Especially the moderately reformist Progressive Party and the newly emerging Workers' Socialist Party had achieved tremendous development during this period, which also effectively improved the current landscape of the Spanish cabinet government.

Currently, among the 298 seats in the Spanish House of Representatives, the once-dominant Conservative Party only had 126 seats left, accounting for 42. %, which was far less than the share of seats during the Conservative Party's glorious period.

After the merger of the Workers' Party and the Liberal Party, the Workers' Socialist Party had gradually developed into Spain's second-largest party. Currently, the Workers' Socialist Party held as many as 72 seats in the House of Representatives, accounting for 24. %, which was already a political force that other parties could not ignore.

The Progressive Party had fallen to become Spain's third-largest party, but its actual influence was not much weaker than that of the Workers' Socialist Party.
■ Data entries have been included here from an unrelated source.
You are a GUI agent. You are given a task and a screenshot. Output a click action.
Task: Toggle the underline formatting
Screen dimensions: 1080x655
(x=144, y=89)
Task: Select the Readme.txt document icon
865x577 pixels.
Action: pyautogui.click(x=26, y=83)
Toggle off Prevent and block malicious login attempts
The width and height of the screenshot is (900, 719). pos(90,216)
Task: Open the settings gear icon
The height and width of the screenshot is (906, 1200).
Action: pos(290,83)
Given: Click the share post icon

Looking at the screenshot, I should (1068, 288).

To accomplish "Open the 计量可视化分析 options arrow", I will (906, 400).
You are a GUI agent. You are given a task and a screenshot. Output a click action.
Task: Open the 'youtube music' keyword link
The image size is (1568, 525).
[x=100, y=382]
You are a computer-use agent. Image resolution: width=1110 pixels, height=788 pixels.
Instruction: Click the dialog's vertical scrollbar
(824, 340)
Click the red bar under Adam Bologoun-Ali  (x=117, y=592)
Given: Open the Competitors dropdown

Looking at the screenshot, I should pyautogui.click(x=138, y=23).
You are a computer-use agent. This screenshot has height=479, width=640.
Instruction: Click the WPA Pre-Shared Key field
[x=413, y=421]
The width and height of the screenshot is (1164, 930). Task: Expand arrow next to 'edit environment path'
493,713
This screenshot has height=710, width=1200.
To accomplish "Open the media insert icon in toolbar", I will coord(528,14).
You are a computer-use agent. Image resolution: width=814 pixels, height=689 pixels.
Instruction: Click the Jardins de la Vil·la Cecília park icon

The Progressive Party also held 65 seats in the House of Representatives, accounting for 21. %, and was the last large party in Spain.

The remaining 35 seats were divided among other small parties and non-partisan individuals; from this, one could also see the current political landscape of Spain, which had re-formed into a situation where three major parties stood in a tripod formation, and the survival space of small parties and non-partisan individuals was further encroached upon.

Gradually forming a three-party system was something Carlo wanted to promote. The tripod formation of a three-party system was a better survival environment than a two-party system and was also more suitable for Spain's current development trend.

The ruling party would not be excessively dominant because there were two opposition parties, and they would not attack the ruling party without considering right or wrong.

Under the tripod landscape, the previously ignored royal authority became important. Just like the current situation in Spain, even if the Conservative Party was dominant, as long as there was the support of royal authority, other parties could still stabilize their own survival space under the shadow of the Conservative Party, and even gradually encroach upon the Conservative Party's parliamentary seats.

If there were no support from royal authority, it would be impossible for the Progressive Party and the Workers' Socialist Party to have such a large number of parliamentary seats.

This was also one of Carlo's trump cards for checking and balancing the Prime Minister. Once a future Spanish Prime Minister stood in opposition to royal authority, the King of Spain could then use the three-party system to win over the other two opposition parties, condensing them into a force that did not belong to the ruling party, to confront the Spanish Prime Minister who stood in opposition to royal authority.